Baştan söylemekte fayda var; “benim takımım hiç yanlış yapmaz ve yanlışlar sadece rakip takımlara özgüdür” gibi bir düşünceye sahipseniz bu yazıyı okuyarak vakit kaybetmenize gerek yok. Veya aklınızdan “iyi de herkes böyle yapıyor” diyerek yapılan yanlışları savunmak geçiyorsa naçizane tavsiyem yine aynı olacaktır.
Boluspor, Ertuğrul Taşkıran’ı Fenerbahçe’den 1 milyon avro karşılığı transfer etti. Boluspor’un toplam takım değeri bu transfer öncesinde 6 milyon avro civarındaydı ve bu transferden birkaç gün önce Gaziantepspor’dan başka bir kaleci, Gökhan transfer edilmişti. Ayrıca bu transfer, Fenerbahçe’nin UEFA’ya futbolcu listesini bildireceği son günde gerçekleşti ve bu transfer sayesinde sarı lacivertlilerin yeni transferleri Valbuena ve Dirar oyuncu listesine eklenebildi. Bir de Boluspor rekor ücretle transfer ettiği Ertuğrul ile sadece bir yıllık sözleşme imzaladı ve transfer anlaşmasında Fenerbahçe’nin oyuncuyu geri alma seçeneği yer aldı.
Yukardaki verileri alt alta koyup toplayınca çıkan sonuç belli: bu transfer Fenerbahçe’nin finansal adil oyun kıskacından çıkması için yapıldı ve elbette çok büyük bir yanlışa imza atılmış oldu.
Aylar önce Tudor ile ilgili bir yazımda İngiltere’deki Starbaks davasından örnek verip oradaki savcının Starbaks yetkilisine “biz sizi yasal olmamakla değil etik olmamakla suçluyoruz” dediğinden bahsetmiştim; aynı durum burada da söz konusu. Bu iş için UEFA’nın Fenerbahçe’ye bir ceza vereceğini sanmıyorum, vermemesi de gerekir çünkü ortada kural dışı bir durum yok, sadece yanlışa kılıf uydurma var. Fakat kurallar esnetilmek veya onlara uymamaya kılıf uydurmak için değil onlara uyulması için varlar ve Fenerbahçe yönetimi bu “dâhiyane” çözüm ile hem büyük bir yanlış yaptı hem de büyük bir risk aldı.

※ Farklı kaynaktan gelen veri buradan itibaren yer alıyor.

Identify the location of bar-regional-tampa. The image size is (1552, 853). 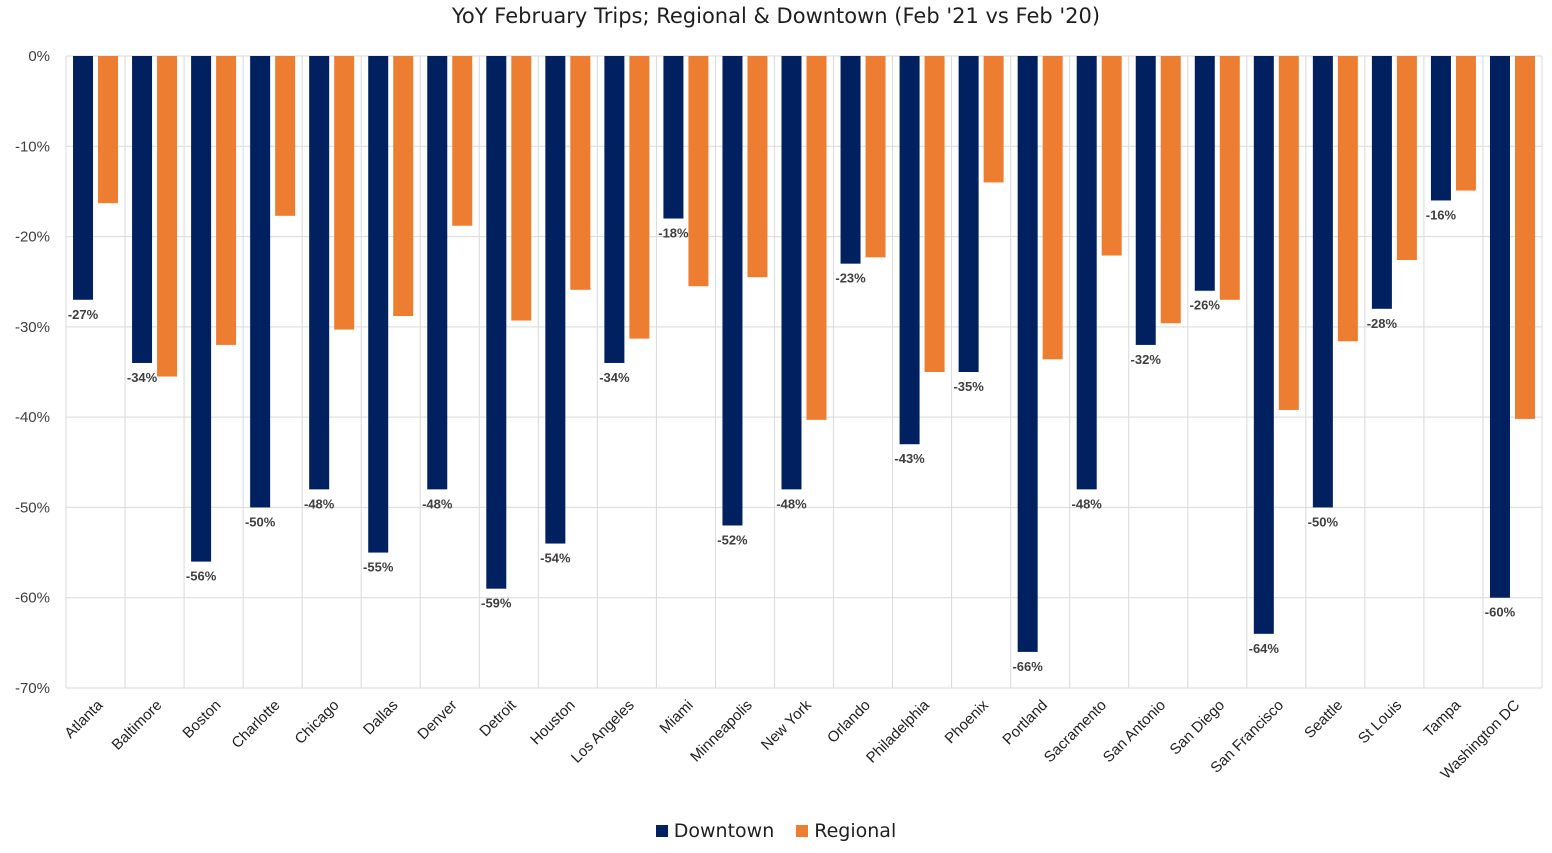
(1466, 124).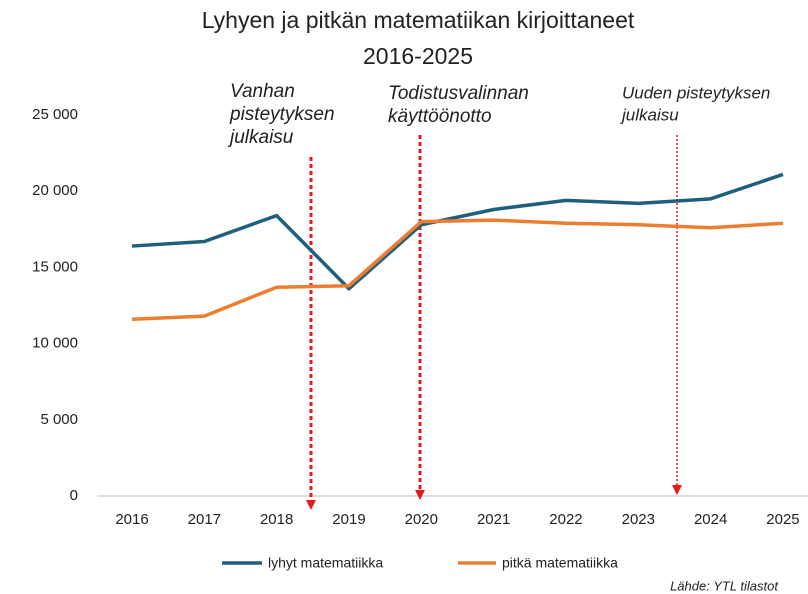 The height and width of the screenshot is (594, 808). Describe the element at coordinates (724, 586) in the screenshot. I see `source: Lähde: YTL tilastot` at that location.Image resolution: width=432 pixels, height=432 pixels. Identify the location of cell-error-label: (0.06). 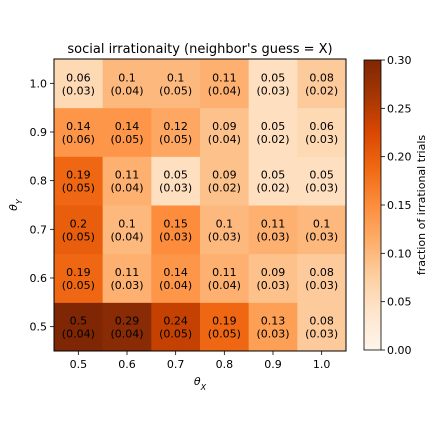
(78, 140).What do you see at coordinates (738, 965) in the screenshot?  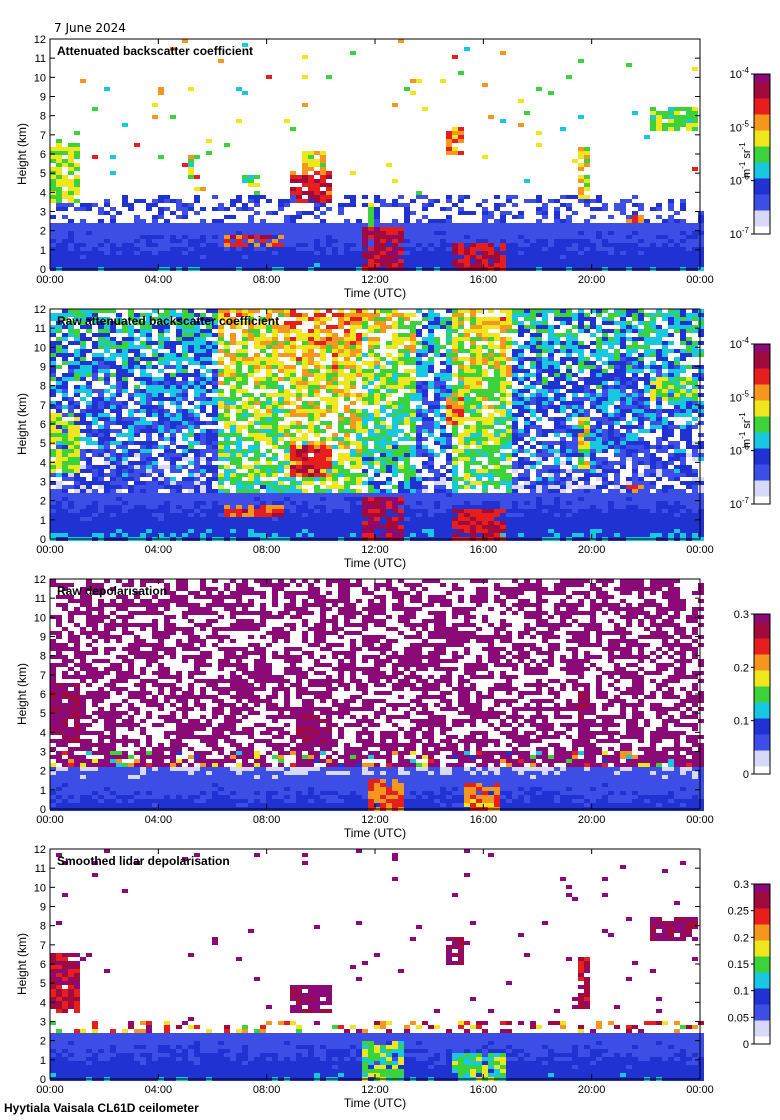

Bu uğurda Galatasaray’ın Snayder’e önce astronomik bir ceza verip sonra affetmesi, Beşiktaş’ın çok yüksek ücretlere sattığı oyuncuları bir yıl sonra kadrosuna katmış olması veya Monako’nun, PSG’nin yaptıkları Fenerbahçe’nin de aynı yanlış yollara girmesini gerektirmediği gibi bunu meşrulaştırmıyor da.
Bir de bu etik dışı davranışa “iyi de bu iş sadece Avrupa ile ilgili, bu oyuncular ligde zaten oynayabilecekti, Avrupa için kulüplerin birbirini desteklemesi lazım. Bu nedenle bu konuyu fazla uzatmayalım” diyenler var. Bu, açıkça yanlışı örtbas çağrısı. Eğer yanlışı örtbas ederseniz bir süre sonra tüm yanlışlara bir kulp bulunacağından ortada hiçbir doğru kalmayacaktır.
Sadece sporda değil tüm işlerimizde en büyük eksikliklerimizden biri yanlış tanımımızın, yanlışın kim tarafından yapıldığına göre değişmesi veya kısaca her yanlışa yanlış diyememek. Teşhisi koyamayınca da tedavi olanaksız hale geliyor. Fenerbahçe’nin bu “askerlik” misali Ertuğrul operasyonu yanlıştır. Hayatta olmadığı gibi futbolda da başarıya giden her yol mübah değildir. Yeri geldiğinde etik, ahlâk ve adalet nutukları atan kulüp yöneticileri bu yaptıklarıyla tüm olumlu söylemlerini taca çıkarıyor, inandırıcılıklarını kaybediyor. Onlar bu işi dosdoğru yapmak zorundalar zira kimsenin yüz yıllık kulüplere leke bulaştırmaya hakkı yok.